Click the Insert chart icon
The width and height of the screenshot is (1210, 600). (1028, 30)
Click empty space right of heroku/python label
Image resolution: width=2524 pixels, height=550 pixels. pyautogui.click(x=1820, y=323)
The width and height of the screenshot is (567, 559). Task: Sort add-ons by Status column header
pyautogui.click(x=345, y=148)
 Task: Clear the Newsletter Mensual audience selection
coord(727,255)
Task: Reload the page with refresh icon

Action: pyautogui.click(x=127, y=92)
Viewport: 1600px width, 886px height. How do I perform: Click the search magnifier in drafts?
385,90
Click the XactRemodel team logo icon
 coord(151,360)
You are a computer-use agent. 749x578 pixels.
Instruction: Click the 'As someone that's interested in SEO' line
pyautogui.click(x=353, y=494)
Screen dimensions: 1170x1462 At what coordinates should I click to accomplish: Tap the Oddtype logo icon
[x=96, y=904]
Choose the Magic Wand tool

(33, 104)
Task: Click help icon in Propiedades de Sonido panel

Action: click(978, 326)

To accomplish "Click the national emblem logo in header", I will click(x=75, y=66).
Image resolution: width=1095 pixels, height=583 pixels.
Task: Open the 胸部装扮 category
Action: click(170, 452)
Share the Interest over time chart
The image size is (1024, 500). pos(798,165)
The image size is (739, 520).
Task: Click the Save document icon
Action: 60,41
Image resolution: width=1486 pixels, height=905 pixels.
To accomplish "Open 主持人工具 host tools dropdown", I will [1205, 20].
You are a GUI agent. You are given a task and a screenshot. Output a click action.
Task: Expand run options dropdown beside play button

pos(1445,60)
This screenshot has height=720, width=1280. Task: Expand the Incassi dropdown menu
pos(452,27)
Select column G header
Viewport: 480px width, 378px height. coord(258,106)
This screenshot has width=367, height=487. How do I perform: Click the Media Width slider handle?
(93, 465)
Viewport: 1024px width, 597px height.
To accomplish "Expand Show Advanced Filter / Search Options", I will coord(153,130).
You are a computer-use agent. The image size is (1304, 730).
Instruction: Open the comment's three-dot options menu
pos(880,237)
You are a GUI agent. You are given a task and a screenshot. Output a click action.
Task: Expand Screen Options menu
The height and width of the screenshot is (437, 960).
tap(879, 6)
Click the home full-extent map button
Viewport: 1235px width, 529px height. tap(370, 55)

▶ Assignment: Please give back every line of the listing exactly as it stands.

▶ Solution for this problem:
Click the Insert chart icon
The width and height of the screenshot is (1210, 600). (1028, 30)
Click empty space right of heroku/python label
Image resolution: width=2524 pixels, height=550 pixels. pyautogui.click(x=1820, y=323)
The width and height of the screenshot is (567, 559). Task: Sort add-ons by Status column header
pyautogui.click(x=345, y=148)
 Task: Clear the Newsletter Mensual audience selection
coord(727,255)
Task: Reload the page with refresh icon

Action: pyautogui.click(x=127, y=92)
Viewport: 1600px width, 886px height. How do I perform: Click the search magnifier in drafts?
385,90
Click the XactRemodel team logo icon
 coord(151,360)
You are a computer-use agent. 749x578 pixels.
Instruction: Click the 'As someone that's interested in SEO' line
pyautogui.click(x=353, y=494)
Screen dimensions: 1170x1462 At what coordinates should I click to accomplish: Tap the Oddtype logo icon
[x=96, y=904]
Choose the Magic Wand tool

(33, 104)
Task: Click help icon in Propiedades de Sonido panel

Action: click(978, 326)

To accomplish "Click the national emblem logo in header", I will click(x=75, y=66).
Image resolution: width=1095 pixels, height=583 pixels.
Task: Open the 胸部装扮 category
Action: click(170, 452)
Share the Interest over time chart
The image size is (1024, 500). pos(798,165)
The image size is (739, 520).
Task: Click the Save document icon
Action: 60,41
Image resolution: width=1486 pixels, height=905 pixels.
To accomplish "Open 主持人工具 host tools dropdown", I will [1205, 20].
You are a GUI agent. You are given a task and a screenshot. Output a click action.
Task: Expand run options dropdown beside play button

pos(1445,60)
This screenshot has height=720, width=1280. Task: Expand the Incassi dropdown menu
pos(452,27)
Select column G header
Viewport: 480px width, 378px height. coord(258,106)
This screenshot has width=367, height=487. How do I perform: Click the Media Width slider handle?
(93, 465)
Viewport: 1024px width, 597px height.
To accomplish "Expand Show Advanced Filter / Search Options", I will coord(153,130).
You are a computer-use agent. The image size is (1304, 730).
Instruction: Open the comment's three-dot options menu
pos(880,237)
You are a GUI agent. You are given a task and a screenshot. Output a click action.
Task: Expand Screen Options menu
The height and width of the screenshot is (437, 960).
tap(879, 6)
Click the home full-extent map button
Viewport: 1235px width, 529px height. tap(370, 55)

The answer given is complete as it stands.